__Material for this task__
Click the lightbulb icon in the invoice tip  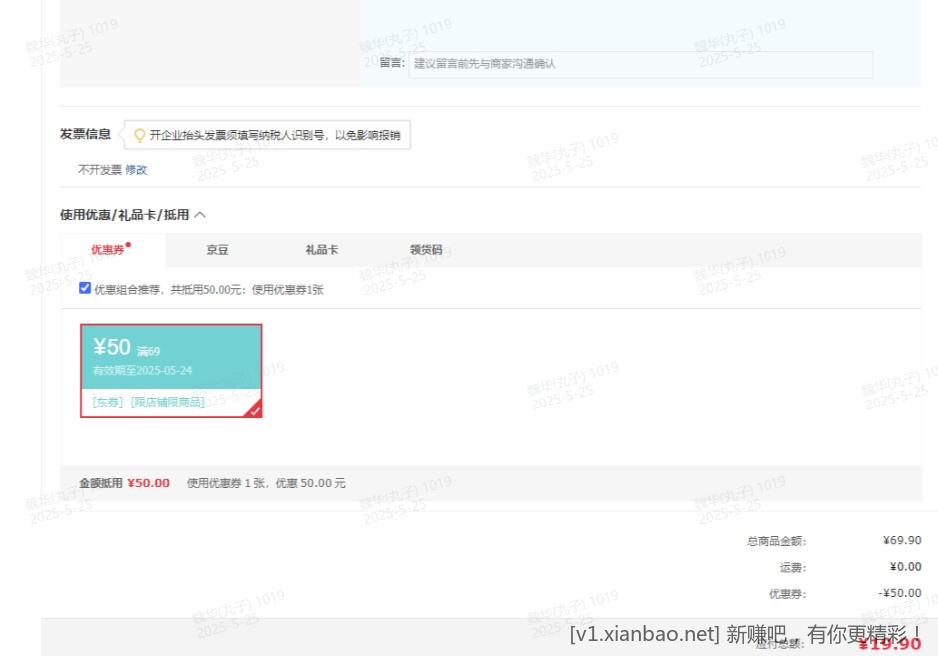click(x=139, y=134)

==

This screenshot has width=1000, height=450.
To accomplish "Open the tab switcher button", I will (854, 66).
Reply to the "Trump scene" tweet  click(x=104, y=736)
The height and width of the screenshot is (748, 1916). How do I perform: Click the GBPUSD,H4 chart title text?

__Task__
Make a copy of each line in the records above that has the word "height".

__Written answer__
This screenshot has width=1000, height=450.
The height and width of the screenshot is (748, 1916). How do I perform: Click the GBPUSD,H4 chart title text?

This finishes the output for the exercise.